*Work to do:* Report each line of the rows below that contains the string "width", matching case exactly.

╔══

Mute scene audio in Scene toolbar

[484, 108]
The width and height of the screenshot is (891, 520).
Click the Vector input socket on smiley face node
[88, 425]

╚══

*Answer to the problem:*
The width and height of the screenshot is (891, 520).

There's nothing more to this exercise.